Beginning next week, the FTC will hold a series of
public roundtables covering the growing number of challenges to consumer
privacy on the Internet. Dubbed “Exploring Privacy,” the daylong discussions
will focus on “the collection and use of information by retailers, data
brokers, third-party applications, and other diverse businesses.” Hold that yawn. Behavioral tracking and ad targeting have everything to do with the pesky “Warning!” pop-up blinking behind your browser window right now. The one that could shatter your online privacy.
In advance of the roundtables, Fast Company spoke with
online privacy advocates Jules Polonetsky, co-chair and director of the Future
of Privacy Forum, and Ari Schwartz, vice president and chief operating officer
of the Center for Democracy and Technology. Below, Polonetsky and Schwartz
highlight five of most nefarious techniques used to trick and track you.
1. “Malvertising Gangs”
“One of the biggest challenges in the ad ecosystem
right now is that it’s really easy for anyone to place an ad,” says Polonetsky, one of
the attendees of next week’s roundtables. “Including actual criminals who would
like to mug you.”
Such is the case with malvertising gangs, groups of scammers
who pose as legitimate advertisers in order to infiltrate the complex system of
nearly 100 ad networks–like Google’s AdSense–that distribute ads to Web sites
all across the Internet. Shortly after a fake ad has been introduced into the
system, it morphs into “scareware,” advising any and all who visit the page
that a virus has infected their computer.

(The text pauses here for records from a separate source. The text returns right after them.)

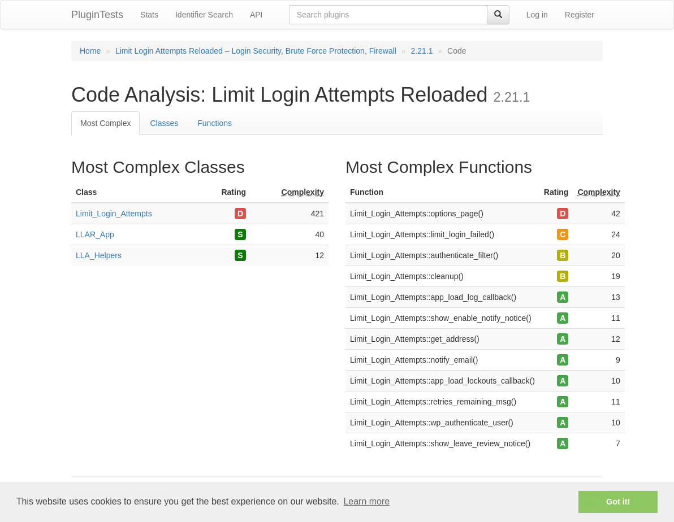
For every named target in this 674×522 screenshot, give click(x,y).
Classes (164, 123)
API (256, 14)
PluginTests (97, 14)
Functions (214, 123)
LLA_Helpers (99, 255)
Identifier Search (204, 14)
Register (579, 14)
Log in (537, 14)
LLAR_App (95, 234)
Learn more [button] (366, 501)
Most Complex (105, 123)
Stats (149, 14)
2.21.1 (422, 50)
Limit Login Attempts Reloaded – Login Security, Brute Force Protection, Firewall (255, 50)
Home (90, 50)
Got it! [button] (618, 501)
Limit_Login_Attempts (114, 213)
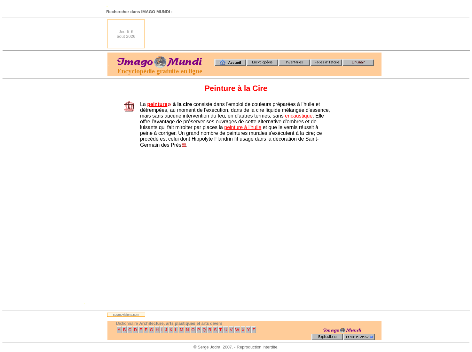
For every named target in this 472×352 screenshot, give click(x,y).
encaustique (298, 116)
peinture (157, 104)
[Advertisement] (265, 34)
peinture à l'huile (242, 127)
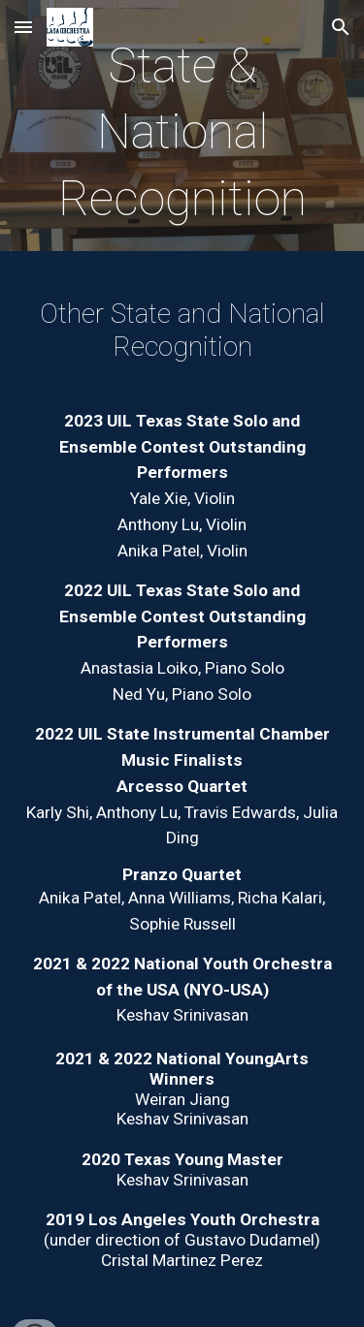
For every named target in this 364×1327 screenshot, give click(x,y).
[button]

“They make your machine look infected and then sell you a
fake antivirus software,” says Schwartz. “You actually download the problem.”
While the fraud often ends with the consumer forking over $40 or $50, some
scams go further, racking up additional charges on consumers’ credit cards and
hijacking victims’ computers to churn out spam.
Difficult to detect and increasingly sophisticated,
malvertising gangs have launched a series of high-profile attacks in recent
months. In early September, a group planted ads that wound up on Web site of
The New York Times. Days later, malvertisers struck The Drudge Report. That
same month, Microsoft filed five lawsuits against malvertising groups with seemingly benign names such as “Soft
Solutions” and “Direct Ad.”
Beyond the consumers directly impacted by malware,
Polonetsky notes that malvertising gangs undermine the integrity of the
legitimate ad networks and reputable Web sites they strike. “If the idea that
just viewing an ad–not even clicking it–is bad,” he says, “it poses a huge
threat to the online advertising industry.”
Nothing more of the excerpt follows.